● Data for processing
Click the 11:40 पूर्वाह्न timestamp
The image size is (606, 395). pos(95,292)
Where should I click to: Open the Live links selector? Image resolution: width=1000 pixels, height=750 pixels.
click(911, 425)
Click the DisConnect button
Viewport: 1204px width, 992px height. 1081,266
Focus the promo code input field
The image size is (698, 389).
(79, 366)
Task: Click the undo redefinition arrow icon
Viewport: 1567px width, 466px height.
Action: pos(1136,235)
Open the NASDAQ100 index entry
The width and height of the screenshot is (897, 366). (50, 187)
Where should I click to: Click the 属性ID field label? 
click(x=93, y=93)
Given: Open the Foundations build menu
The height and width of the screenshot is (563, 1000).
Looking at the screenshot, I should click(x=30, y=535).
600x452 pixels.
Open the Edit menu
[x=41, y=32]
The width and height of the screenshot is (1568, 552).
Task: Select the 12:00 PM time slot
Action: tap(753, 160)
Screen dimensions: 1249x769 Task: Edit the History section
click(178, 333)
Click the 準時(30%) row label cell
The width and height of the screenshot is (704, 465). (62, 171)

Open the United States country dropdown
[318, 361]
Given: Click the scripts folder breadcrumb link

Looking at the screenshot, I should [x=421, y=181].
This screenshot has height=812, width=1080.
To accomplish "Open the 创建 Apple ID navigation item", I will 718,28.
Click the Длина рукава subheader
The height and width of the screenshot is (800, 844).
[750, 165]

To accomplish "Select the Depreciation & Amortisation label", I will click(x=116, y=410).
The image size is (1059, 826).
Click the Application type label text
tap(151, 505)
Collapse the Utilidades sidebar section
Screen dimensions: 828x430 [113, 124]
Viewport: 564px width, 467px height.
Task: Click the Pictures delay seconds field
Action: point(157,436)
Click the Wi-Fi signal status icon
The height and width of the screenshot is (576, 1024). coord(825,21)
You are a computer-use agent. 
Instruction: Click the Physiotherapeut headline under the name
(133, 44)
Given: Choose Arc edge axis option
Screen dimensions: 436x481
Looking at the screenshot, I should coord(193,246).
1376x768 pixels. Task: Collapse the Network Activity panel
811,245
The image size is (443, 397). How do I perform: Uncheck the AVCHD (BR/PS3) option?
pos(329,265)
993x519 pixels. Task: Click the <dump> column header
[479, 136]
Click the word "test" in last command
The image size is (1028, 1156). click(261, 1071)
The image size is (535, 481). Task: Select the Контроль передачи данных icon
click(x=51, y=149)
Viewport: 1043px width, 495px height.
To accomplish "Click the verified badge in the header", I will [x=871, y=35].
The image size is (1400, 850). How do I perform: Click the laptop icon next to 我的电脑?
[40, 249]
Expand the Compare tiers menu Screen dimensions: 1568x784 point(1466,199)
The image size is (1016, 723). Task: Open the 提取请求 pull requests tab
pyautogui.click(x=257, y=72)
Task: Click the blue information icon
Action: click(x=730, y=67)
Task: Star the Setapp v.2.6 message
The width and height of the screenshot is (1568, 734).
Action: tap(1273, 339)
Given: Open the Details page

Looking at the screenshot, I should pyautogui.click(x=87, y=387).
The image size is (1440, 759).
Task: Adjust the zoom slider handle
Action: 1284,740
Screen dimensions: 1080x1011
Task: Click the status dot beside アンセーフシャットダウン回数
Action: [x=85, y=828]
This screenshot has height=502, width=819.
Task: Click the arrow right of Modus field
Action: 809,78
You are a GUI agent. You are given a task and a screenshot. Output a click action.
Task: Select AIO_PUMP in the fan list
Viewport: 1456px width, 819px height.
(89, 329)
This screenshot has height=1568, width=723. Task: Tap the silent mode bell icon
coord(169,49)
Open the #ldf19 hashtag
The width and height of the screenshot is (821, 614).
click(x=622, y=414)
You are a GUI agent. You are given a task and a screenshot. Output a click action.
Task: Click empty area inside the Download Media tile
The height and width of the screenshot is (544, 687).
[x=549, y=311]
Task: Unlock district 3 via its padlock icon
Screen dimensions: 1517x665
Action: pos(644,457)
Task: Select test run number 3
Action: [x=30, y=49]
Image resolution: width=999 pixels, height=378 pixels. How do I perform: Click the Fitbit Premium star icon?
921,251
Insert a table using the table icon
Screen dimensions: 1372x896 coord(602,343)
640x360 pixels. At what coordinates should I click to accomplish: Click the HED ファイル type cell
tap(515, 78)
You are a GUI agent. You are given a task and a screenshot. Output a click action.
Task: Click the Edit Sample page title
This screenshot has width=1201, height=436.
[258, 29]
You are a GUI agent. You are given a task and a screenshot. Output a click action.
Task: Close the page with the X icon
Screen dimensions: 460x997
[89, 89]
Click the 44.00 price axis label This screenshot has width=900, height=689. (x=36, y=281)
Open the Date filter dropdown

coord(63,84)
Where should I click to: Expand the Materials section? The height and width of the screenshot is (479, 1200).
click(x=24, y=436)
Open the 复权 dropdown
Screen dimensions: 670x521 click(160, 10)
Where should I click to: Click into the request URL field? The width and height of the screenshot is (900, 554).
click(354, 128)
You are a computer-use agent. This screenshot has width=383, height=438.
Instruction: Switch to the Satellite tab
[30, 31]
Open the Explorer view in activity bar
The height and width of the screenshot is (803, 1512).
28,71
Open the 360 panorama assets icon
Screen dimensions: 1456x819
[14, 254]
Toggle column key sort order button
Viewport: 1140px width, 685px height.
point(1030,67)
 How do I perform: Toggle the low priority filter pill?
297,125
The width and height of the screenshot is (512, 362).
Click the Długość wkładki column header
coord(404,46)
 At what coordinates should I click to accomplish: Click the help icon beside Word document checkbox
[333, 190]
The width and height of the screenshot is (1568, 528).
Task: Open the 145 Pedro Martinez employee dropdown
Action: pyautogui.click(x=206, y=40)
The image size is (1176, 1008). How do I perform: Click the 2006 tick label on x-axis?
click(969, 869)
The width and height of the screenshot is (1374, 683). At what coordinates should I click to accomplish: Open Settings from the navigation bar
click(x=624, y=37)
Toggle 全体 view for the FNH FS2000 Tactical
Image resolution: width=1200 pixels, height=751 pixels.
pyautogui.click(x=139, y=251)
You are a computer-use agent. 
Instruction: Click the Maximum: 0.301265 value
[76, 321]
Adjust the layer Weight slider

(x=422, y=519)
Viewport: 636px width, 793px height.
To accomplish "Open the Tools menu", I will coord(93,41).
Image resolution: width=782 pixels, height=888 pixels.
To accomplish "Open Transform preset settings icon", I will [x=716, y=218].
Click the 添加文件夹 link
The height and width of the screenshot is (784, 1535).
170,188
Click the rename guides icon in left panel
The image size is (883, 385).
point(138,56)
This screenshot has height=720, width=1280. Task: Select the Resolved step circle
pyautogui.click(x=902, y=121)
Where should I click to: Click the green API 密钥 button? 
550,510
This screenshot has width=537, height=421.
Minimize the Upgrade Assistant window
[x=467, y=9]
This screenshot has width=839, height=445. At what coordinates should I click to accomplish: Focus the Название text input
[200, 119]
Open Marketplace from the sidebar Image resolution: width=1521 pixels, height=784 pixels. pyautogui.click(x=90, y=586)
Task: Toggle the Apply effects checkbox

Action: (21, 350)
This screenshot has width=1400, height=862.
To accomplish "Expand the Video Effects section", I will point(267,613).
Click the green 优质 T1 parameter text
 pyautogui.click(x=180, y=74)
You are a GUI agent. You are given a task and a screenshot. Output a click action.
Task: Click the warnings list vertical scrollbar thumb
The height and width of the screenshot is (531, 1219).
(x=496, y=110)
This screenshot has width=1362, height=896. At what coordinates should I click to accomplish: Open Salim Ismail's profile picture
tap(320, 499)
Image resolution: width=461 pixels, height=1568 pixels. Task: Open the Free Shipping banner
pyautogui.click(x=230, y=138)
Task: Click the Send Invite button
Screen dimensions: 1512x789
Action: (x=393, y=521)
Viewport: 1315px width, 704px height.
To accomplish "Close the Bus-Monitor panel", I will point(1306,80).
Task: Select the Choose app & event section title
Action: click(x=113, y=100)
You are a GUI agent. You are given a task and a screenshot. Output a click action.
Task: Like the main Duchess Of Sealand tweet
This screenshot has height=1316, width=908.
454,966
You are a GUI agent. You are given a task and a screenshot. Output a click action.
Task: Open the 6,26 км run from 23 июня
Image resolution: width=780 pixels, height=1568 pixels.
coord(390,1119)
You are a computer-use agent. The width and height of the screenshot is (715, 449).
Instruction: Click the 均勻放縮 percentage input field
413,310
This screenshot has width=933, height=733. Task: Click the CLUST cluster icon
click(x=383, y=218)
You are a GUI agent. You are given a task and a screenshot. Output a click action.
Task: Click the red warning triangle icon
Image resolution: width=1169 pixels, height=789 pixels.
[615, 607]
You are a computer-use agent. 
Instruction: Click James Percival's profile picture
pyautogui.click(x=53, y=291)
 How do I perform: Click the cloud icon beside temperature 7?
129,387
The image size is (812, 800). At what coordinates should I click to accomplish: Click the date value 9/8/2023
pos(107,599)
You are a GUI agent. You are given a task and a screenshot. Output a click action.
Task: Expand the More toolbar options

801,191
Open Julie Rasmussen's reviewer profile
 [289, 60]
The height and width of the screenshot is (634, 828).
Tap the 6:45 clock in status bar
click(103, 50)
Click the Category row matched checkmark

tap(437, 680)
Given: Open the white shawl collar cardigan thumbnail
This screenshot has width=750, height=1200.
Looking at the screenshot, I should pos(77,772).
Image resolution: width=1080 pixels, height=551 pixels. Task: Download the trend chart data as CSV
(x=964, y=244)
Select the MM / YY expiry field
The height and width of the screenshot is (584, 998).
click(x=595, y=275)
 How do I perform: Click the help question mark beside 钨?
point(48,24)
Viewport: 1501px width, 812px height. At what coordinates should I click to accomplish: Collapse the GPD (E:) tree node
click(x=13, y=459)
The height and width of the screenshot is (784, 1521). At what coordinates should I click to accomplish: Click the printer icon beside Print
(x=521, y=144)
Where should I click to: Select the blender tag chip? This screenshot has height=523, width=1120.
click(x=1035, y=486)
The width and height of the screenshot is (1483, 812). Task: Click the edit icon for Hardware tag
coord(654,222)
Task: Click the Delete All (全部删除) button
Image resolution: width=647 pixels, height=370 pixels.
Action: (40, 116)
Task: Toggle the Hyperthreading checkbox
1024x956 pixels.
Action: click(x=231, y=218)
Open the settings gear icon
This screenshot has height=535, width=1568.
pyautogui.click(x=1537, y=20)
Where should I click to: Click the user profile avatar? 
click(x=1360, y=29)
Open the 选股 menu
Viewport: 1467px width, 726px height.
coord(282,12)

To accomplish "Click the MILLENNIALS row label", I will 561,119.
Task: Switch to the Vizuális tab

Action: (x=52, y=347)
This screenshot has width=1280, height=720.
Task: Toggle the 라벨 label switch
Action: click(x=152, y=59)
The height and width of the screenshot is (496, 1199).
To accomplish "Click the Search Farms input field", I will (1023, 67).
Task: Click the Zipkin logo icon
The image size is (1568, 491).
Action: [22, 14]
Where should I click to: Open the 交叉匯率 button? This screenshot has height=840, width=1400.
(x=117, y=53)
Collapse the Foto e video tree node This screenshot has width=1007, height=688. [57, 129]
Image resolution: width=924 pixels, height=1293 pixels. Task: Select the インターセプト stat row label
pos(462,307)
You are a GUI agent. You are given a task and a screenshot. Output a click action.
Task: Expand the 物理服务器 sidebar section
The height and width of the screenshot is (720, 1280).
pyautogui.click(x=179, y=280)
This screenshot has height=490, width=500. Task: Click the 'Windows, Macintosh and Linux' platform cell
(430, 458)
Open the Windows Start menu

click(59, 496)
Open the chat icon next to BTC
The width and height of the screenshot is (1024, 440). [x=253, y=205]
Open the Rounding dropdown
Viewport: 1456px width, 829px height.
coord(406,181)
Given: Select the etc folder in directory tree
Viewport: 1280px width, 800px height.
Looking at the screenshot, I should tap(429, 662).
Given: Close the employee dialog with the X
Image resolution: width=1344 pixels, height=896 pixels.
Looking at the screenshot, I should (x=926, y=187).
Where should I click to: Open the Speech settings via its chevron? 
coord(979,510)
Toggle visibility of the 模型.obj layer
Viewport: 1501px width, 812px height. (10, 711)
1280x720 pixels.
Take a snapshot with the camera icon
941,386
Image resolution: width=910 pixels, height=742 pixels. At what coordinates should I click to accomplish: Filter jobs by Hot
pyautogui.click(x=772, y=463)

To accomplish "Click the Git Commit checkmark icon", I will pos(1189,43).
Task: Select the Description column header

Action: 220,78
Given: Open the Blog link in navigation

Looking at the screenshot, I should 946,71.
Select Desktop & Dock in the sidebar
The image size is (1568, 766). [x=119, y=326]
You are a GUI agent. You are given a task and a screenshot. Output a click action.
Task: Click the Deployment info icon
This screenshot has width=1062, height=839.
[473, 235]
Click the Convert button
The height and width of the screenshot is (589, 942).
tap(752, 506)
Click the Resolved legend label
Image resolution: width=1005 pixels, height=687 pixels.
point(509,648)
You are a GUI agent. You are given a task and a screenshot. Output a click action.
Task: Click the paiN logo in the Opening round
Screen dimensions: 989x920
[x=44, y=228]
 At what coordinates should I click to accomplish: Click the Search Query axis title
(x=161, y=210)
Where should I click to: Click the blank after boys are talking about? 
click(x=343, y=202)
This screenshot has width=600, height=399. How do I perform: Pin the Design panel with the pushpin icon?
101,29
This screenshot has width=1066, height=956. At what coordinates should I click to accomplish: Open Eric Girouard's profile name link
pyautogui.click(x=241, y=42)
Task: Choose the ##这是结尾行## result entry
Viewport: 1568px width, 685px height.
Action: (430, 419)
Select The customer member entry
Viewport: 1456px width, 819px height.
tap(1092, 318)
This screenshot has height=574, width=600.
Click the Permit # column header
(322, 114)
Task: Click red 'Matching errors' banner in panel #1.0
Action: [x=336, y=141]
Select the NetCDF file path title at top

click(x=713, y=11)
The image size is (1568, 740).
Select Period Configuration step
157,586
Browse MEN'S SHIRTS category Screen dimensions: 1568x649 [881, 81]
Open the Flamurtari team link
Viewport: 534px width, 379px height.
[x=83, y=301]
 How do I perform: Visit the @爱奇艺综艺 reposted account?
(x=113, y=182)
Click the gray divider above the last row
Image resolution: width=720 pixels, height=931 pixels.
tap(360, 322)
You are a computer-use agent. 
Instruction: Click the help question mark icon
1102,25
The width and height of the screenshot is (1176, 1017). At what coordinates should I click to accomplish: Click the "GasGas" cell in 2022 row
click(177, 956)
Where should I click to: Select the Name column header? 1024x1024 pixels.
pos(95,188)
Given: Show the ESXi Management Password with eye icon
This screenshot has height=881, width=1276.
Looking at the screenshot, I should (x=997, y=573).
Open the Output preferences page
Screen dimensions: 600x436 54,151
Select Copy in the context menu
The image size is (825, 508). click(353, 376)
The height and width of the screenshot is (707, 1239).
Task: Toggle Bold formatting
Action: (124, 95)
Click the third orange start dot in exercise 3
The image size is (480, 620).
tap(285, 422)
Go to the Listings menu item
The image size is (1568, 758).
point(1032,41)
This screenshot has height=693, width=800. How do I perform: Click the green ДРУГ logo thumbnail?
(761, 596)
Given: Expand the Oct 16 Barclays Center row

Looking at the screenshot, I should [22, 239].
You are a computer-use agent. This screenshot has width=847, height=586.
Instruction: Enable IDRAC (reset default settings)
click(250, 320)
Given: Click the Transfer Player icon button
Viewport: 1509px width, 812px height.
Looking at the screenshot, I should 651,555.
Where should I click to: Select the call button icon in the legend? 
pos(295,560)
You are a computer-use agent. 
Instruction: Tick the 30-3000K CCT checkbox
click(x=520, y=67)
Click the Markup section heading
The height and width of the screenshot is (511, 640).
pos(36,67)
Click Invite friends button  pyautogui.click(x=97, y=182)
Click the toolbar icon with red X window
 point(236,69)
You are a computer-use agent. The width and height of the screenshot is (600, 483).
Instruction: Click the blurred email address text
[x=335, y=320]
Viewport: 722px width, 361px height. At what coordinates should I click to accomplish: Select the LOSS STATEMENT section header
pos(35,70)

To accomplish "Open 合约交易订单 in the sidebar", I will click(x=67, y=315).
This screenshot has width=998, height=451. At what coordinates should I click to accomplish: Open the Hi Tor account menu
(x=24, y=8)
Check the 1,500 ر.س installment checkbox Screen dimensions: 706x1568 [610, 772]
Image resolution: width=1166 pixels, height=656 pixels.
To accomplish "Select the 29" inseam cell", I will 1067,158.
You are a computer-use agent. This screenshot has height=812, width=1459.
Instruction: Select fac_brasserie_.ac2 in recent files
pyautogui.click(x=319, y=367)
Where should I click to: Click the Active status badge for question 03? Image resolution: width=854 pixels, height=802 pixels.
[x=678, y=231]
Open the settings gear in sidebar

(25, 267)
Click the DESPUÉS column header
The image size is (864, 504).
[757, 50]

● What the task asks
Check the lines above for the word "Invite" and give the number of lines where it appears, with no other text.

● Completed task
2